117 父母に連れられて (2017年4月掲載)
明治十五、六年頃のこと。梅谷四郎兵衞が、当時五、六才の梅次郎を連れて、お屋敷へ帰らせて頂いたところ、梅次郎は、赤衣を召された教祖にお目にかかって、当時煙草屋の看板に描いていた姫達磨を思い出したものか、「達摩はん、達摩はん。」と言った。
それに恐縮した四郎兵衞は、次にお屋敷へ帰らせて頂く時、梅次郎を同伴しなかったところ、教祖は、
「梅次郎さんは、どうしました。道切れるで。」
と、仰せられた。
このお言葉を頂いてから、梅次郎は、毎度、父母に連れられて、心楽しくお屋敷へ帰らせて頂いた、という。

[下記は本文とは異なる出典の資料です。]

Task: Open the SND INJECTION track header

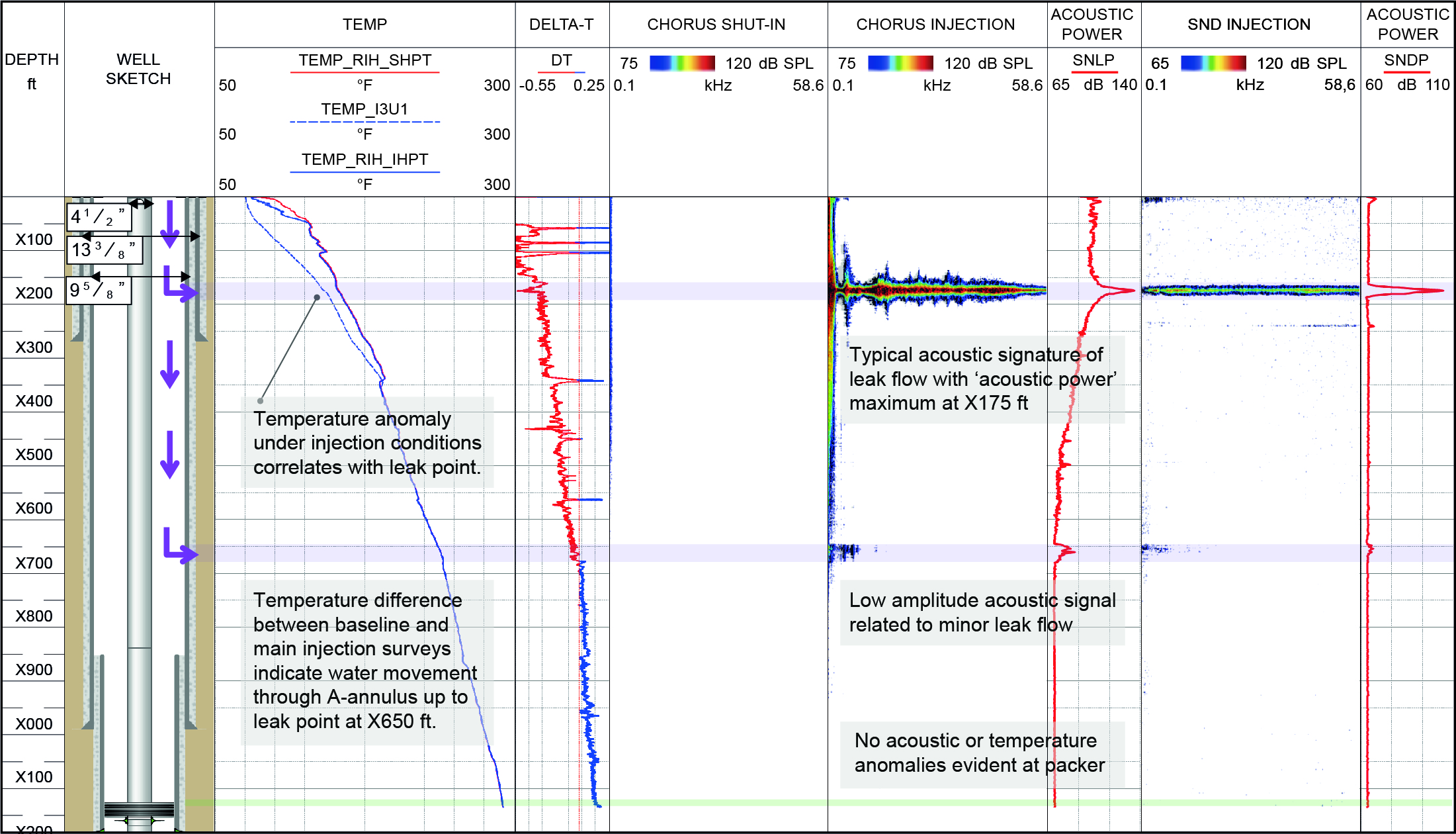Action: (1249, 24)
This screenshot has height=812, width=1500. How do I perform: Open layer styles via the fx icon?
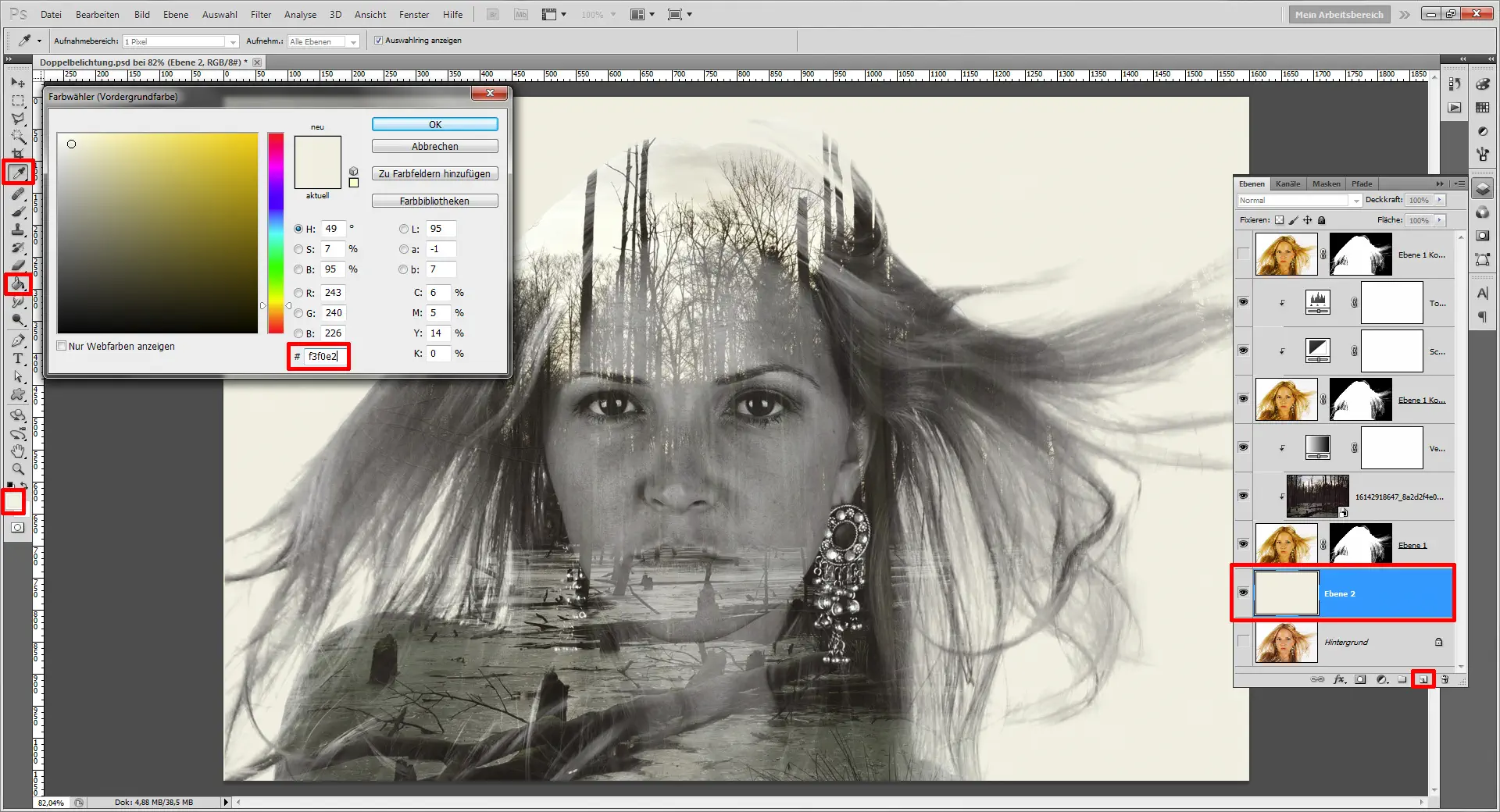(x=1339, y=679)
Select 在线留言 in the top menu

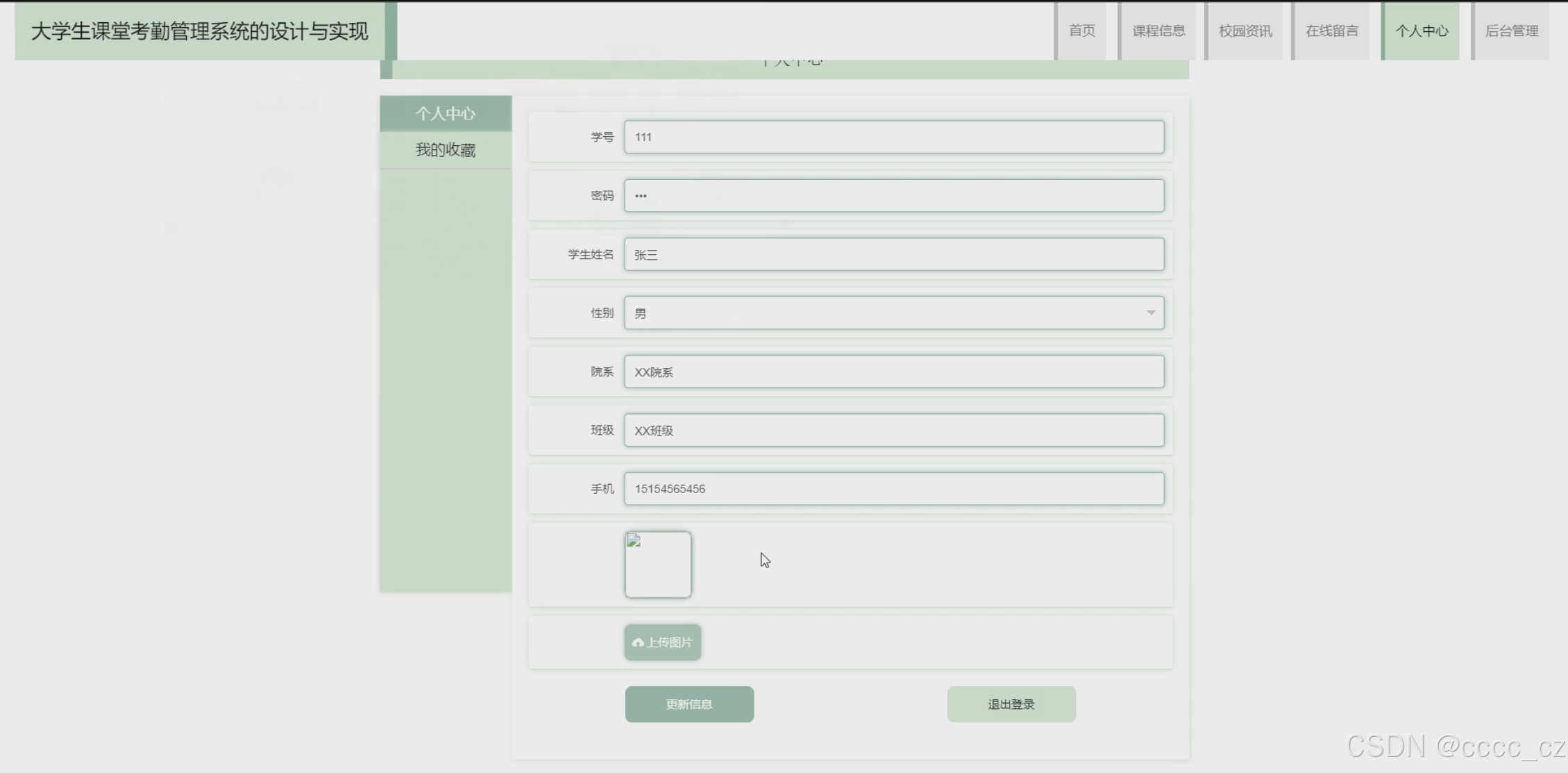1331,31
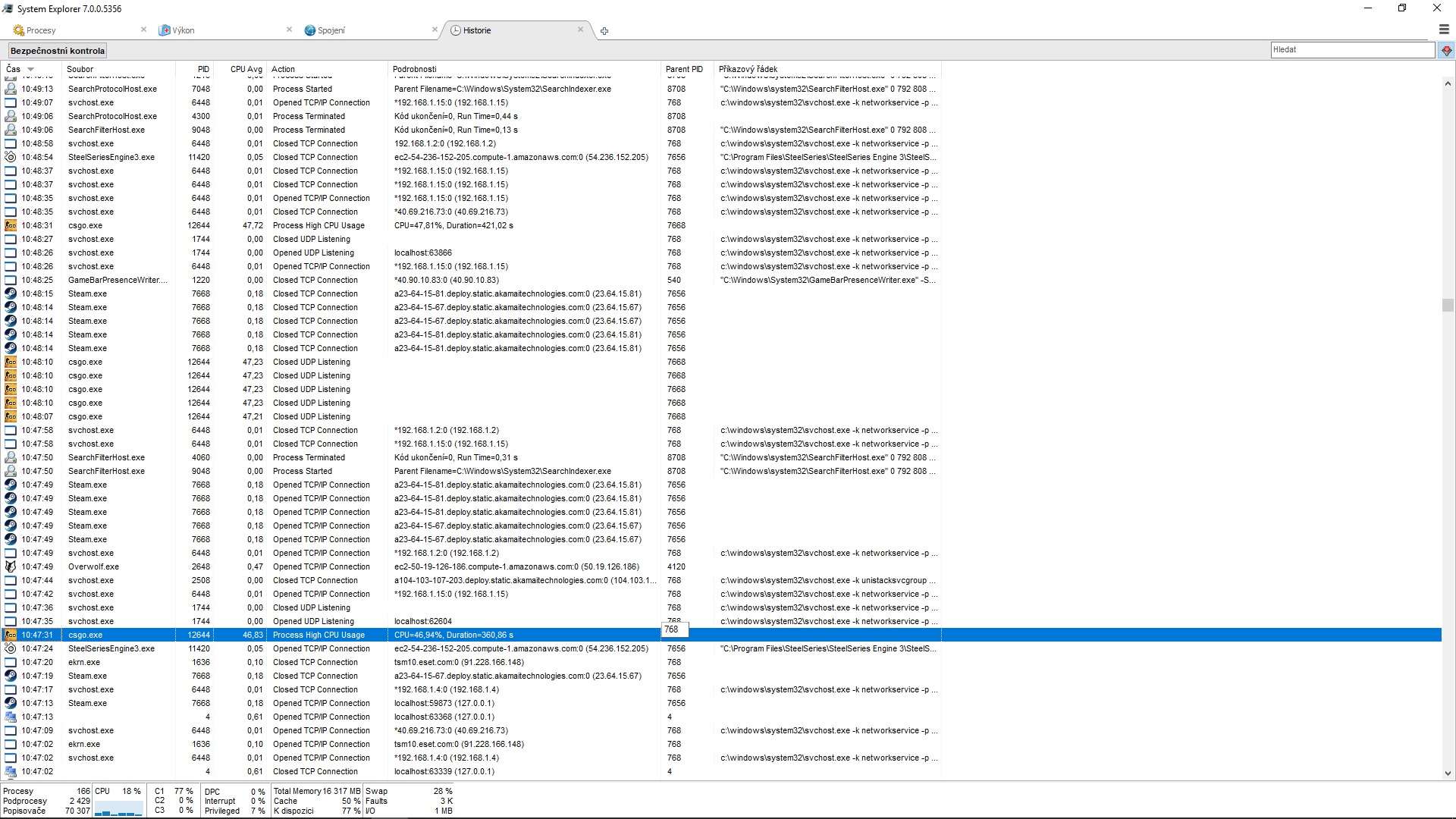1456x819 pixels.
Task: Select csgo.exe High CPU Usage icon at 10:48:31
Action: (11, 225)
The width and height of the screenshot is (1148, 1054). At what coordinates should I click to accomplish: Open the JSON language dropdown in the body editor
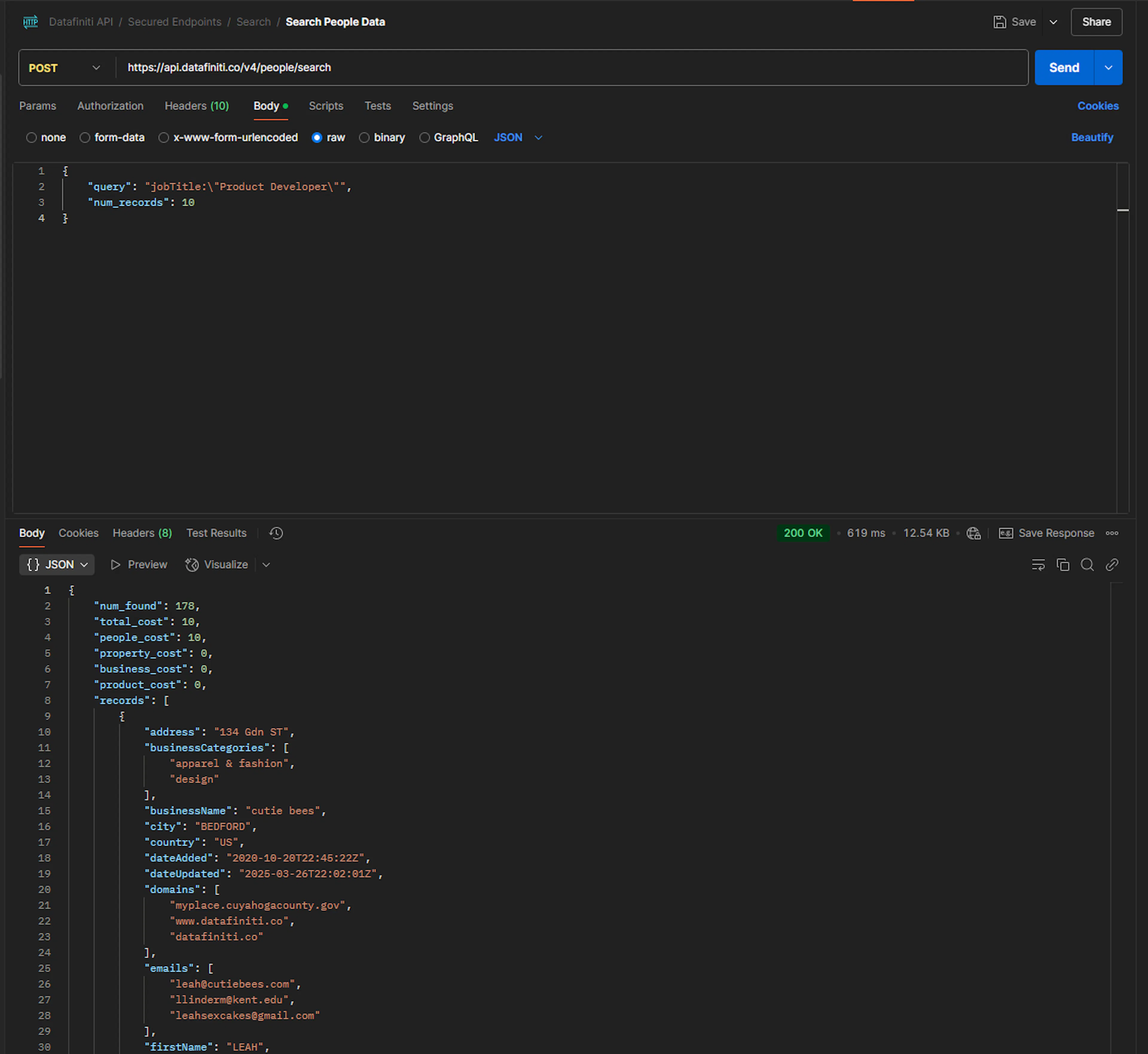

新学期ですね。新しい学校、新しい学年を迎える子供たちを見ながら、うれしさとともに、これからちゃんとやっていけるかな?と不安になることもあります。この「父母に連れられて」という御逸話を読ませて頂く時に、いつも考えるのは、道が切れないようにするには、どうすればよいか?ということです。詰所に住まわせている筆者は、子供たちと御本部へ参拝に帰らせて頂く時、走り回る子供たちをみながら、叱るべきタイミングや程度を、どうしても考えてしまいます。詰所でのおつとめの時も、毎月、修養科生の方々や教養掛の先生が代わるので、叱るべきタイミングや程度をいつも同じようにすることは難しいと感じています。でも、別の御逸話篇を読んでいる時、あることに気がつきました。それは道が切れるのは、何も子供が道を継がないだけではない、つまり自分自身の信仰はどうなのかということです。「人がめどか」(逸話篇123)には、父親である入信後まもない梅谷四郎兵衛先生が黙って大阪へ帰ろうとされた時の様子が書かれています。
「四郎兵衞さん、人がめどか、神がめどか。神さんめどやで。」
結局、子供に道を伝えるのも、自分自身が道を歩んでいくのも、ちゃんと神様が「めど」になっているかという一点につきるのではないでしょうか。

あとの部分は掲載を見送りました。